The honors team is mentored by first-year Bioengineering Ph.D. student Molly Mollica, who helped launch the Toy Adaptation Program at Ohio State University.
“I worked on toy adaptation in Ohio for three years and am excited about being able to do so in Seattle as well. I’m passionate about toy adaptation because of its community impact and its impact on students. While adapted toys teach children important concepts such as cause and effect, the process of adapting toys teaches participants circuitry, soldering, universal design and reverse engineering. Perhaps most importantly, it demonstrates the community impact that is possible using introductory engineering skills.”
The students are also mentored by Dr. Dianne Hendricks , who notes that that leading both the departmental honors program and Bioengineering Outreach is a career and personal highlight. “I really enjoy teaching the honors seminar and mentoring all the honors students as they complete their team service projects. I am so fortunate to have this opportunity to combine my favorite things: teaching, service and mentoring.”
Dr. Hendricks credits Molly with bringing this high-impact project to UW BIOE. “The altruistic and educational components of toy adaptation are tremendous – I am so grateful to Molly for bringing toy adaptation to our department! We are very fortunate to have the opportunity to learn from Molly’s expertise and benefit from her leadership. Toy adaptation is an excellent opportunity to teach students the importance of universal design and to help them develop real-world engineering skills such as soldering. Importantly, the students also cultivate their communication, mentoring, teamwork and problem solving skills.”

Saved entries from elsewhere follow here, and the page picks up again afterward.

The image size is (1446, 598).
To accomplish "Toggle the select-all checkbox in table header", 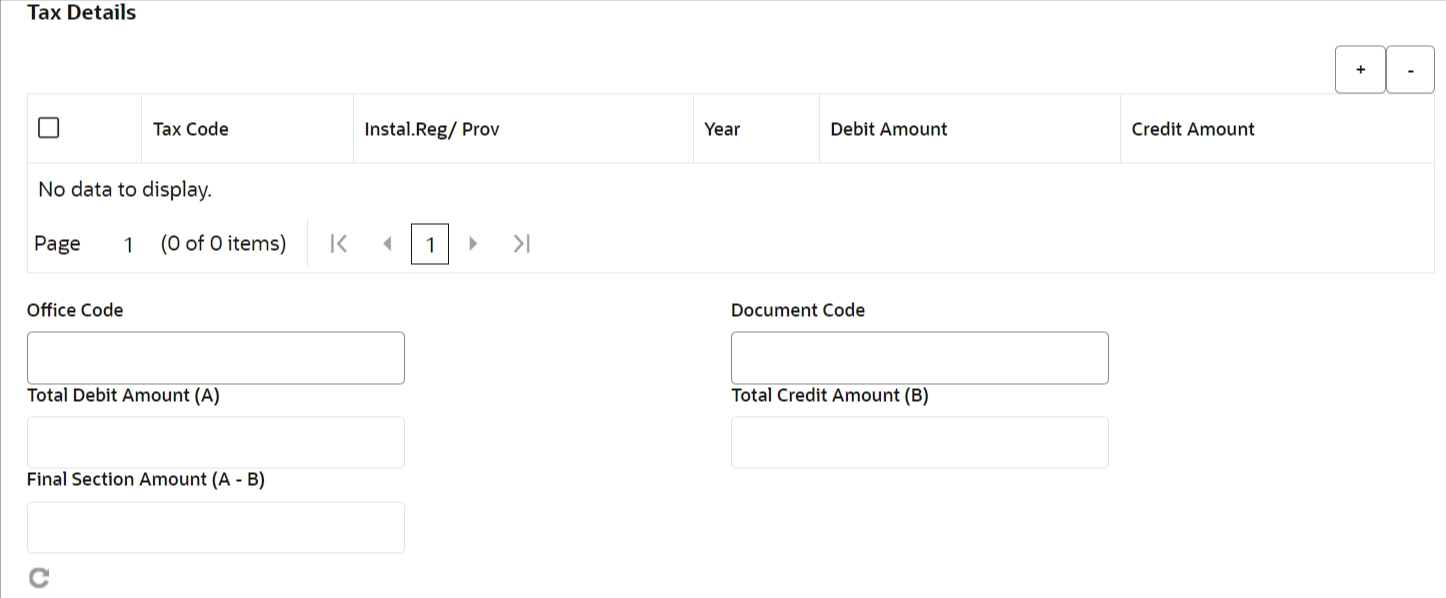I will (x=49, y=128).
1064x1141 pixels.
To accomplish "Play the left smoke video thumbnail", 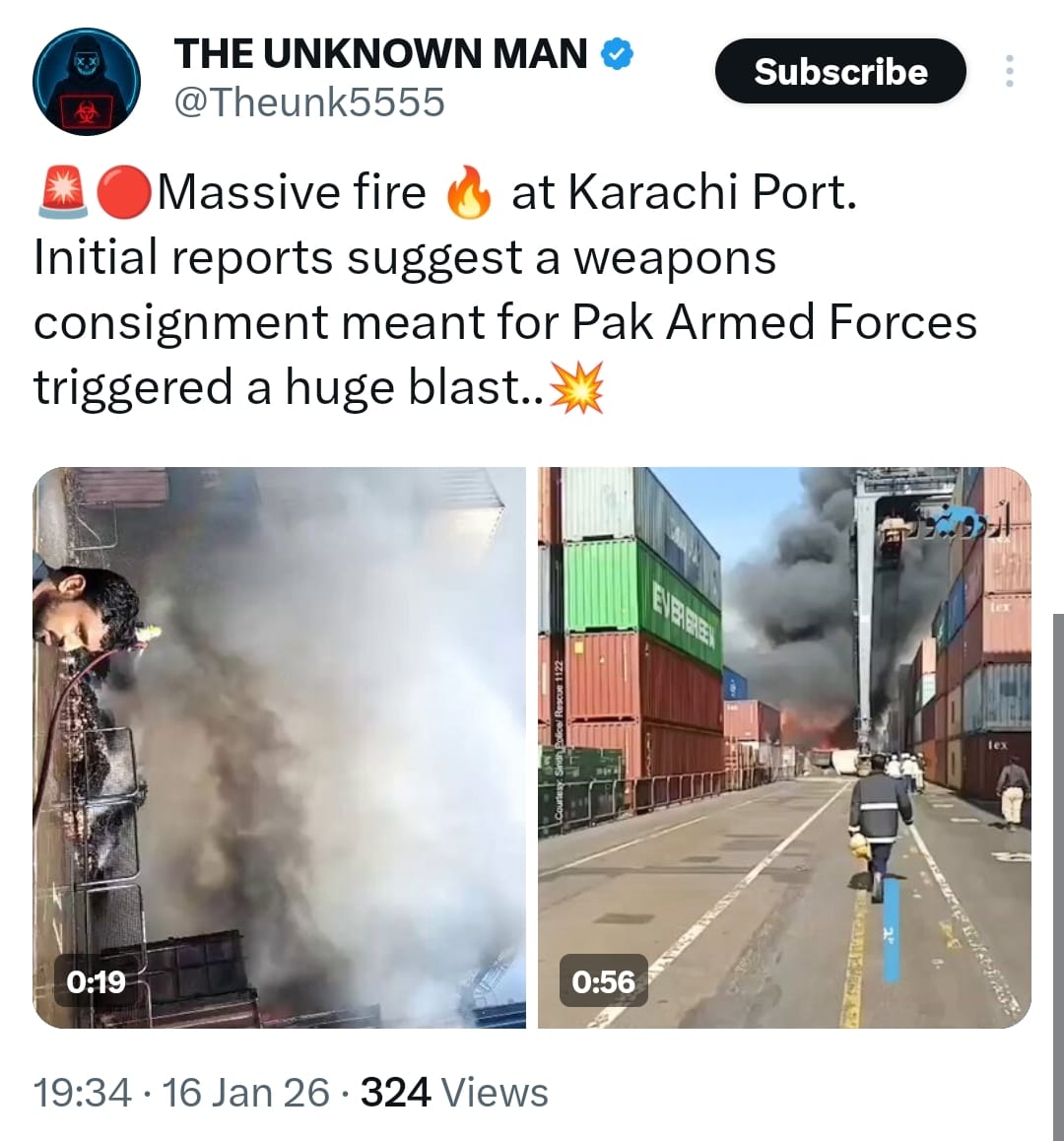I will pos(280,747).
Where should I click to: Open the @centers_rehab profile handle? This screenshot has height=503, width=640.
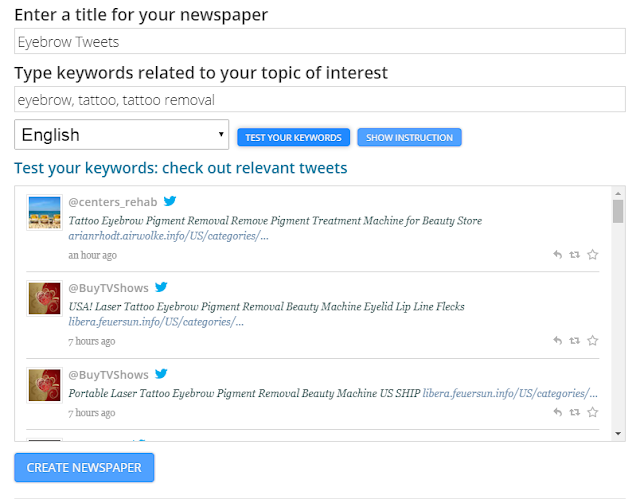click(113, 202)
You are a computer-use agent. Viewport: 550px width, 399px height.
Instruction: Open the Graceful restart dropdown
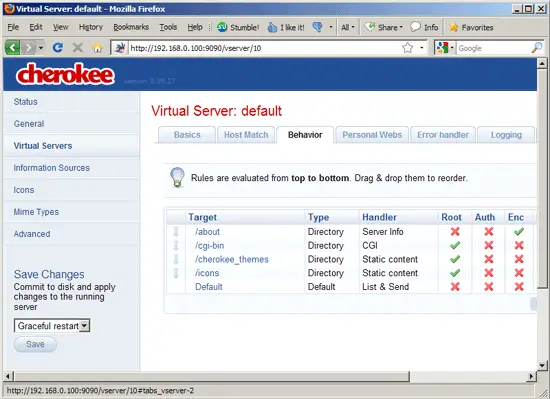pos(52,326)
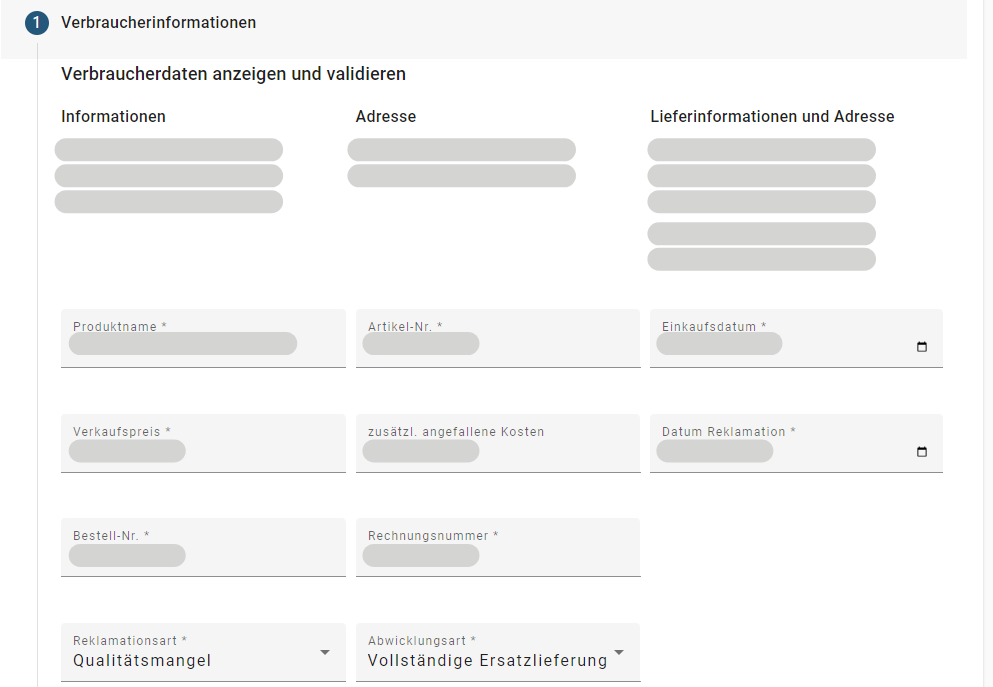Focus the Produktname input field
The image size is (993, 687).
(x=203, y=344)
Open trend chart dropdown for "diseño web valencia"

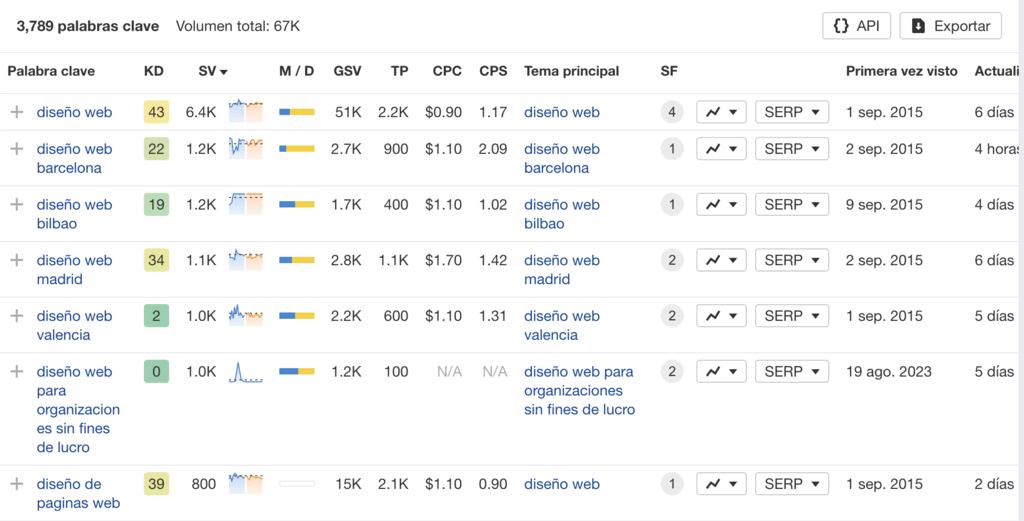(721, 316)
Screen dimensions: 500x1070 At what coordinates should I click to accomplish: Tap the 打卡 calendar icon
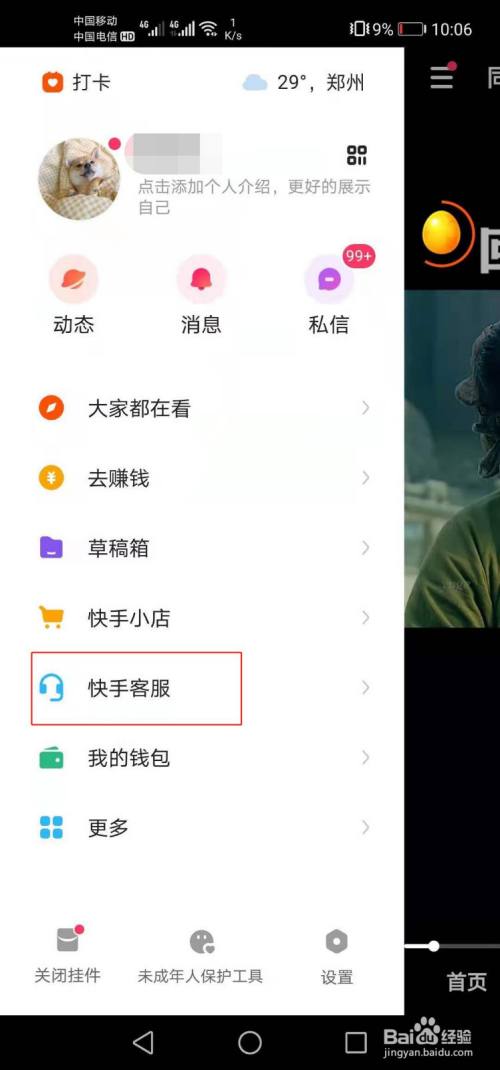tap(53, 83)

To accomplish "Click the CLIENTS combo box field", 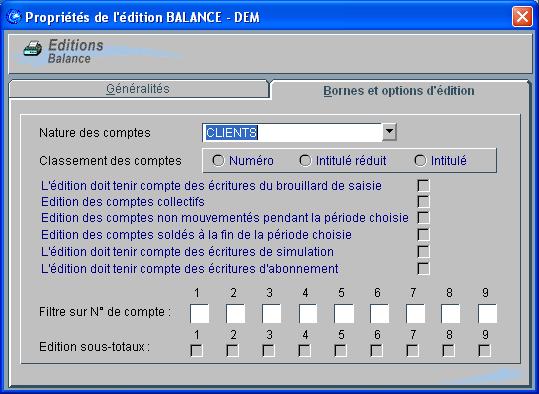I will [299, 132].
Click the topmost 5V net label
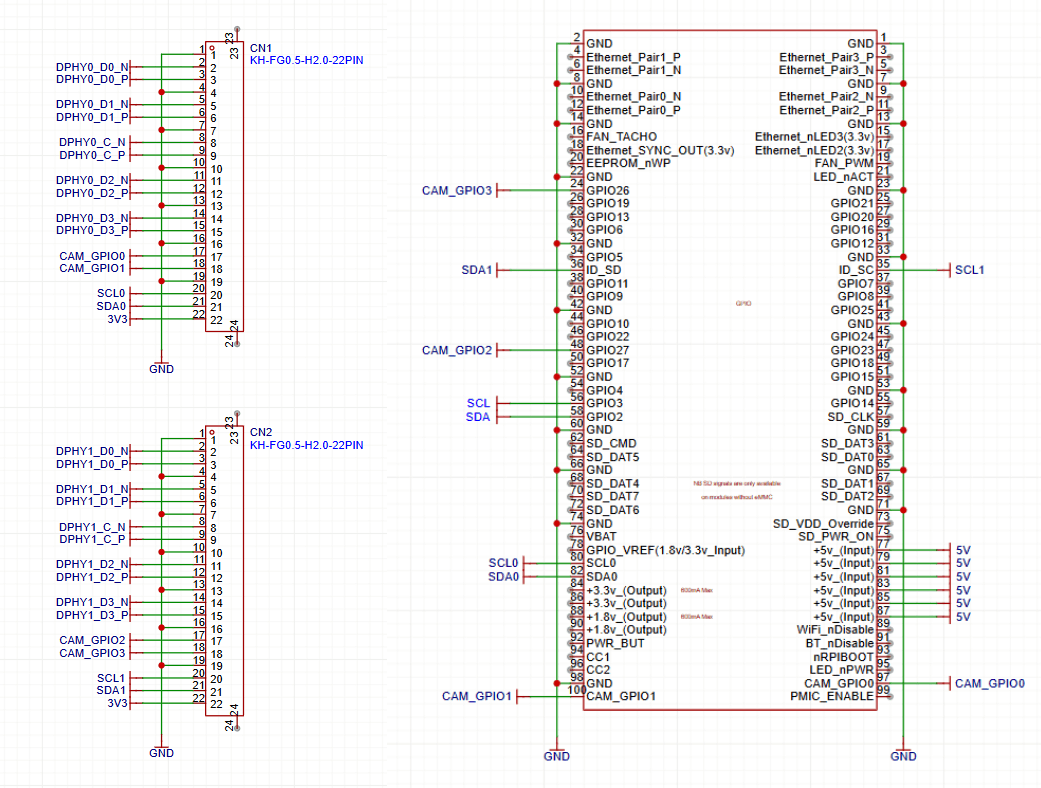This screenshot has width=1041, height=788. pyautogui.click(x=963, y=550)
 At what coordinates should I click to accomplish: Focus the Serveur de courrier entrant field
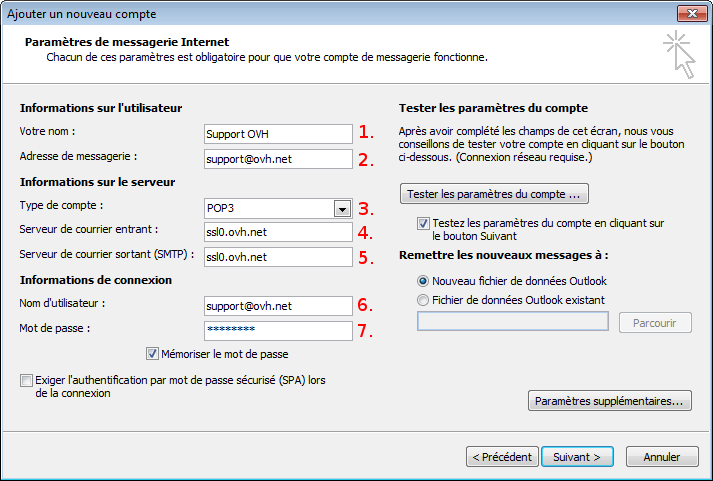277,232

Recently, Huskies ADAPT trained physical therapists in toy adaptation and helped establish a lending library of adapted toys at Valley Medical Center in Renton, WA. Alexander Novokhodko notes that this project is a real opportunity to make a lasting difference and fill a real, unmet need. “There are adapted toy libraries elsewhere in the country, but here in Washington State we had none. By the time this project ends, I hope that this will change, and the opportunity to be a part of that — a part of creating something positive, permanent and tangible, is an uplifting experience.”
The Huskies ADAPT honors team will continue to train others, help lead events, and demonstrate toy adaptation to local middle and high school students in collaboration with Bioengineering Outreach, the departmental K-12 educational outreach initiative to increase diversity and inclusiveness in STEM fields.
At a recent Bioengineering Outreach event, Molly Mollica demonstrated toy adaptation to high school students from the Academy of Precision Learning. Dr. Hendricks notes that “helping” or altruistic bioengineering applications such as toy adaptation are very appealing to high school students who want to make a positive impact, but do not already identify as future scientists or engineers.
Bioengineering honors student Moritz Lange is looking forward to bringing toy adaptation to engineers and the community. “As an engineering student with classes focused specifically on design, it was surprising to me that I hadn’t come across universal design previously in my education. After my experience in facilitating the Toy Hack, it has become incredibly clear to me how valuable teaching universal design can be; not only for engineers, but also parents and community members. I am very excited for the upcoming year!”
Bioengineering honors student Alexander Novokhodko concludes, “I hope that the adapted toys bring children cheer for the holidays, and I hope volunteers leave the workshop with a new perspective on engineering design, and confident that they have the skills to continue this work. I know I did!”